[Dataset rows]
= = =
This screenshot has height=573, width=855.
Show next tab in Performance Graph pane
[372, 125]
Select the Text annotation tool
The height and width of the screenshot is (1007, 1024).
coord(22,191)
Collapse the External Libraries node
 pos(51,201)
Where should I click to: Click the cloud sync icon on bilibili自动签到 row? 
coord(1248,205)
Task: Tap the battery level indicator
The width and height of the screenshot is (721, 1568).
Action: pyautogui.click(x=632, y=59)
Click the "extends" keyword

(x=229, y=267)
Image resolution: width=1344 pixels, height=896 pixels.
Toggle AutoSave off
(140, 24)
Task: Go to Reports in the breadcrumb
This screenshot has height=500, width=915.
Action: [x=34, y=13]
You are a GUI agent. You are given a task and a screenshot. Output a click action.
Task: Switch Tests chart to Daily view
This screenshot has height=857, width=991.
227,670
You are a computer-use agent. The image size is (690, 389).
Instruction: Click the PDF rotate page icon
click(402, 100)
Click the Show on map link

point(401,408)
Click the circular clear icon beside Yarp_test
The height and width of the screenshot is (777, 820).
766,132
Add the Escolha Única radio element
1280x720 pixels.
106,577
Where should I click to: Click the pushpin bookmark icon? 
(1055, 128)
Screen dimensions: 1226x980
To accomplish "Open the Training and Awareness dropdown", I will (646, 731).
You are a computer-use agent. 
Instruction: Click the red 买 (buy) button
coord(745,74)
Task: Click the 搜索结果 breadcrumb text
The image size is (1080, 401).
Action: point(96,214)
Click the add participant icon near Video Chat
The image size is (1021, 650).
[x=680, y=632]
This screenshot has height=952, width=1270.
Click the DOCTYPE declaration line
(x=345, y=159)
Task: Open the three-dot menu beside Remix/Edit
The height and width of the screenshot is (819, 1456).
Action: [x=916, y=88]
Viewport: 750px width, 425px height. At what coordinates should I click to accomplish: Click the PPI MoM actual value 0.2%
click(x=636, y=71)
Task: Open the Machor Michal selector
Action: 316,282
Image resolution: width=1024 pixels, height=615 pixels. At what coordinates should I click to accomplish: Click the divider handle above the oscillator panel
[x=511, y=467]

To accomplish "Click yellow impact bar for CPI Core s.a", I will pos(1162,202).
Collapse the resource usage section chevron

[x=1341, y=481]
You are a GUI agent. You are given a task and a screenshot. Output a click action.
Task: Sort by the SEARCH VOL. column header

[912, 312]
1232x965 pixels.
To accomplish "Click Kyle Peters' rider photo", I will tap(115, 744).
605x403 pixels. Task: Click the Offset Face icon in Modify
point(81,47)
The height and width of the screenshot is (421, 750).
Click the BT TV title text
= = =
Reproduce the rows, from the line containing "Task: Open the three-dot" down through the line containing "Action: 316,282", substituting "kebab" for "three-dot" and leaving everything else as it stands.

Task: Open the kebab menu beside Remix/Edit
The height and width of the screenshot is (819, 1456).
Action: [x=916, y=88]
Viewport: 750px width, 425px height. At what coordinates should I click to accomplish: Click the PPI MoM actual value 0.2%
click(x=636, y=71)
Task: Open the Machor Michal selector
Action: 316,282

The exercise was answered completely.